(Saved entries)
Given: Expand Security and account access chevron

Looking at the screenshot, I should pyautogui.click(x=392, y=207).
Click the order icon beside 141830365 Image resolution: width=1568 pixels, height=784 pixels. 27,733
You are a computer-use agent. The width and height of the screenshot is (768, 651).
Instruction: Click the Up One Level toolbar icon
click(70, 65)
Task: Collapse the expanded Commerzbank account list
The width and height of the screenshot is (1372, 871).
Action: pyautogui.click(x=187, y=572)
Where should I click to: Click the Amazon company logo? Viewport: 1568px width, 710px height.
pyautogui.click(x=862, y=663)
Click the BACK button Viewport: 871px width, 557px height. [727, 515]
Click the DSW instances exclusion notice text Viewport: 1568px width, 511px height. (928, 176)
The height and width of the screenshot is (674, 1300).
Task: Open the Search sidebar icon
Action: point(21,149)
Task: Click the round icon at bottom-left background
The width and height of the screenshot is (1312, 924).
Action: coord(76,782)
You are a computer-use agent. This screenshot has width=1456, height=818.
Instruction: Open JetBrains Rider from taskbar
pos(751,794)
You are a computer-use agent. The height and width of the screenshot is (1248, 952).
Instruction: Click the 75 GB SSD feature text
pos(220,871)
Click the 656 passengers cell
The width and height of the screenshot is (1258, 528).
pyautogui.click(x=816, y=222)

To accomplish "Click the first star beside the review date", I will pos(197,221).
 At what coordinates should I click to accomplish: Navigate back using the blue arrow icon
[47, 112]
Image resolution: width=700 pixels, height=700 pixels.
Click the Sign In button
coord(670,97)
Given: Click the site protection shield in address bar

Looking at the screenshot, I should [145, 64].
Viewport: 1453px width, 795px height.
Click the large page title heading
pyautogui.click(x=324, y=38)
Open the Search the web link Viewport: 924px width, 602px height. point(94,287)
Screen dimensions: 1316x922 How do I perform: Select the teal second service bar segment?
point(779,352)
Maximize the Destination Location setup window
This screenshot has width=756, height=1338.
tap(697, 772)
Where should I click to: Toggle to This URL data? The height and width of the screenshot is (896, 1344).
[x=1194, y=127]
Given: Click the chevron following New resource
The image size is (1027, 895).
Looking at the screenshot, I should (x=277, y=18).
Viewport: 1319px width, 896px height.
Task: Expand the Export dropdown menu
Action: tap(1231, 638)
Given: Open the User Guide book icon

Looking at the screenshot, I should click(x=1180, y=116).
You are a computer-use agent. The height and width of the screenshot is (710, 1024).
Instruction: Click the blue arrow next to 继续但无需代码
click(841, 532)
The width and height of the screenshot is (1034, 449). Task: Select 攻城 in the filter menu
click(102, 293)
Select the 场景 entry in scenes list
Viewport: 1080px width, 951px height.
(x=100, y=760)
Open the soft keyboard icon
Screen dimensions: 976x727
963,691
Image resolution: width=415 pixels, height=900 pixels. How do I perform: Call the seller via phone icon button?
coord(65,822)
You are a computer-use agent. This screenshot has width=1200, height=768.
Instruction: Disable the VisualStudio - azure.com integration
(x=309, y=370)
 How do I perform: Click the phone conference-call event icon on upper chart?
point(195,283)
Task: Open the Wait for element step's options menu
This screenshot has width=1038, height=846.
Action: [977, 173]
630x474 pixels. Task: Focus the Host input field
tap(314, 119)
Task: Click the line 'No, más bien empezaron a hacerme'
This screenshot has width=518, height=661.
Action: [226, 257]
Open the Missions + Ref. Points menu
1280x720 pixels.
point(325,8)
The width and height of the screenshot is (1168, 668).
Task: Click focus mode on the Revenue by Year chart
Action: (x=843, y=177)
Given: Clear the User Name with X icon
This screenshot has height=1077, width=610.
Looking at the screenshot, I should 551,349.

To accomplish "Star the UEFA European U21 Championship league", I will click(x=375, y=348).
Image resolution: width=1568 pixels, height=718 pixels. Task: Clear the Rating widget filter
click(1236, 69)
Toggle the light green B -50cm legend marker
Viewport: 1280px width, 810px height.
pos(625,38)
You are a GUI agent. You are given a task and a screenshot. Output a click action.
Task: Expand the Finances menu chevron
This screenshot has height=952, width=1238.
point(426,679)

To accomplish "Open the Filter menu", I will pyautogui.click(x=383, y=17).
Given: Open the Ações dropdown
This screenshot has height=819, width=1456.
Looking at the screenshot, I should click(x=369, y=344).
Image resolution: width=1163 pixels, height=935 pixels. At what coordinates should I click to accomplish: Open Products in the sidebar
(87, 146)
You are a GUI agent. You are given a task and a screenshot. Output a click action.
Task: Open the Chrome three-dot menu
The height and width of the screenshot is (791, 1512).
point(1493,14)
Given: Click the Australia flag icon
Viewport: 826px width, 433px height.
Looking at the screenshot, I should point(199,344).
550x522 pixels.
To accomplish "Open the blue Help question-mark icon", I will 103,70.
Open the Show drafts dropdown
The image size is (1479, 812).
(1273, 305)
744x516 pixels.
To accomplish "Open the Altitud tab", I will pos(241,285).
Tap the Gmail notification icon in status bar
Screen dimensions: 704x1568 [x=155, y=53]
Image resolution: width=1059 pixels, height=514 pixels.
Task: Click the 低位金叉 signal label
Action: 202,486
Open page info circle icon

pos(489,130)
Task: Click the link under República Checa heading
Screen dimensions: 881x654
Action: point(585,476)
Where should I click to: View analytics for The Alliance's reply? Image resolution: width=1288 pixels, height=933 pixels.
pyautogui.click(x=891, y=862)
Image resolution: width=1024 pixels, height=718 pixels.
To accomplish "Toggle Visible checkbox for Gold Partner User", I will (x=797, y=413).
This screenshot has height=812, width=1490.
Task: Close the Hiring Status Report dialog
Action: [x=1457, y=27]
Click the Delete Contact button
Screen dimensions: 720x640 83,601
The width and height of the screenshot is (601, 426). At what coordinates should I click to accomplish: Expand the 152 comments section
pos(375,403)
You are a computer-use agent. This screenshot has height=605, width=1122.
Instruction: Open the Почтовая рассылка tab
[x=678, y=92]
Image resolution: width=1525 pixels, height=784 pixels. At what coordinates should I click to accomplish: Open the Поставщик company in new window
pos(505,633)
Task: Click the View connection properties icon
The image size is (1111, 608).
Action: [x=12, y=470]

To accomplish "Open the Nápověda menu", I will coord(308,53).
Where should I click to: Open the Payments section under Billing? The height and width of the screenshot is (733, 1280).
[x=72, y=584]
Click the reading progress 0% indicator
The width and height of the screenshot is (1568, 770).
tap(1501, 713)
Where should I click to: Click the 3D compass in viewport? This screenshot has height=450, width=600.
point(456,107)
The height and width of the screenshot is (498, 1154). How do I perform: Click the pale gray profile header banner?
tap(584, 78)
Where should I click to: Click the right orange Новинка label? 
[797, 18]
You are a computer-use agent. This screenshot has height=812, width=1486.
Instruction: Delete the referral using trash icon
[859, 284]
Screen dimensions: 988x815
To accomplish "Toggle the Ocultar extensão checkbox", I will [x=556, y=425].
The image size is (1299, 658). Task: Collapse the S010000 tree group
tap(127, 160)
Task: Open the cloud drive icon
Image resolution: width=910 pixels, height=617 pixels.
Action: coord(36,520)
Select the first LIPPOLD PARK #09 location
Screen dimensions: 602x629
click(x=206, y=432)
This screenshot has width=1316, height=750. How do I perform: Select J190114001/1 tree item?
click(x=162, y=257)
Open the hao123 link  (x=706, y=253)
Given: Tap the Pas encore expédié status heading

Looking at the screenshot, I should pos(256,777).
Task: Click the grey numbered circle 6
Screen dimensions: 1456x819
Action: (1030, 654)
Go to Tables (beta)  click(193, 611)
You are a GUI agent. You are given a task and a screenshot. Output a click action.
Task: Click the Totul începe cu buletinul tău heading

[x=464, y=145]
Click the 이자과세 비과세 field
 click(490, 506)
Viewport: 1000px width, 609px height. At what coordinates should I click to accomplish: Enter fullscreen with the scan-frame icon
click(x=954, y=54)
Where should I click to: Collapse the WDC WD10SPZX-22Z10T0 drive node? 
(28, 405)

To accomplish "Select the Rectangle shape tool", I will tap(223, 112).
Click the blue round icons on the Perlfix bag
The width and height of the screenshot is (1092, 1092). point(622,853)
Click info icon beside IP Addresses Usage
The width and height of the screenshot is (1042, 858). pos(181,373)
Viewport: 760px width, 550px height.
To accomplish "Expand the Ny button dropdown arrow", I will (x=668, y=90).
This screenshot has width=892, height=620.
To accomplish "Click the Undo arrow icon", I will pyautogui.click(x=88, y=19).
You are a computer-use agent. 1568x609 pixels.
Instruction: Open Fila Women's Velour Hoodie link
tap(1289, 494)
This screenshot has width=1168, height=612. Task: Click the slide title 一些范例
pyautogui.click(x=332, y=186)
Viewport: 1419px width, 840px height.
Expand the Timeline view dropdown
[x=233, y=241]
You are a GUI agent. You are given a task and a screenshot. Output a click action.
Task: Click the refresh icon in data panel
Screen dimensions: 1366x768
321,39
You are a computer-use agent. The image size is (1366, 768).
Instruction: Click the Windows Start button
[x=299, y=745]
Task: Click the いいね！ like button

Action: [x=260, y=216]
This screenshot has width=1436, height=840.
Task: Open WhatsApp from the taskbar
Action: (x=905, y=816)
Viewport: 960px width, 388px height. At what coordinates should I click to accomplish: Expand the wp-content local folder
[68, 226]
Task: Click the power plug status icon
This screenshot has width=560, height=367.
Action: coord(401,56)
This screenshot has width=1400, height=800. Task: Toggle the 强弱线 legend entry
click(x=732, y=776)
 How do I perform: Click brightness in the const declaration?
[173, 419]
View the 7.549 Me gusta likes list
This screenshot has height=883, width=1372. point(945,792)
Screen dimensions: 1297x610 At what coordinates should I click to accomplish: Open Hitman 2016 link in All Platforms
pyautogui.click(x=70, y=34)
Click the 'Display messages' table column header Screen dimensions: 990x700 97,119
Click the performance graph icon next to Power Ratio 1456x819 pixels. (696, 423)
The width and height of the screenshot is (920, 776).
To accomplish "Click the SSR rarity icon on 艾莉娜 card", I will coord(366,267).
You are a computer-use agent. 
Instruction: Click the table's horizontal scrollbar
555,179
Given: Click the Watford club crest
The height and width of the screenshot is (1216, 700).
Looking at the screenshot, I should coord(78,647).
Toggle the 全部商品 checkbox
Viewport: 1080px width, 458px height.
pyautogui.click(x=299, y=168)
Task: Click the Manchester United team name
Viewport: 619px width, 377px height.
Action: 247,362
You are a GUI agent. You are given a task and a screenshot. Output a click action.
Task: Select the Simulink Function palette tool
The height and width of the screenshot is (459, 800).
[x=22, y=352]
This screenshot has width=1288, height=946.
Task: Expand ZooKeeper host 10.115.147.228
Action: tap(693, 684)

• [TASK TO COMPLETE]:
Copy out the saved entries above word for word, starting from the very first line and stopping after the line that contains "coord(670,97)".

• [ANSWER FOR THE TASK]:
Given: Expand Security and account access chevron

Looking at the screenshot, I should pyautogui.click(x=392, y=207).
Click the order icon beside 141830365 Image resolution: width=1568 pixels, height=784 pixels. 27,733
You are a computer-use agent. The width and height of the screenshot is (768, 651).
Instruction: Click the Up One Level toolbar icon
click(70, 65)
Task: Collapse the expanded Commerzbank account list
The width and height of the screenshot is (1372, 871).
Action: pyautogui.click(x=187, y=572)
Where should I click to: Click the Amazon company logo? Viewport: 1568px width, 710px height.
pyautogui.click(x=862, y=663)
Click the BACK button Viewport: 871px width, 557px height. [727, 515]
Click the DSW instances exclusion notice text Viewport: 1568px width, 511px height. (928, 176)
The height and width of the screenshot is (674, 1300).
Task: Open the Search sidebar icon
Action: point(21,149)
Task: Click the round icon at bottom-left background
The width and height of the screenshot is (1312, 924).
Action: coord(76,782)
You are a computer-use agent. This screenshot has width=1456, height=818.
Instruction: Open JetBrains Rider from taskbar
pos(751,794)
You are a computer-use agent. The height and width of the screenshot is (1248, 952).
Instruction: Click the 75 GB SSD feature text
pos(220,871)
Click the 656 passengers cell
The width and height of the screenshot is (1258, 528).
pyautogui.click(x=816, y=222)

To accomplish "Click the first star beside the review date", I will pos(197,221).
 At what coordinates should I click to accomplish: Navigate back using the blue arrow icon
[47, 112]
Image resolution: width=700 pixels, height=700 pixels.
Click the Sign In button
coord(670,97)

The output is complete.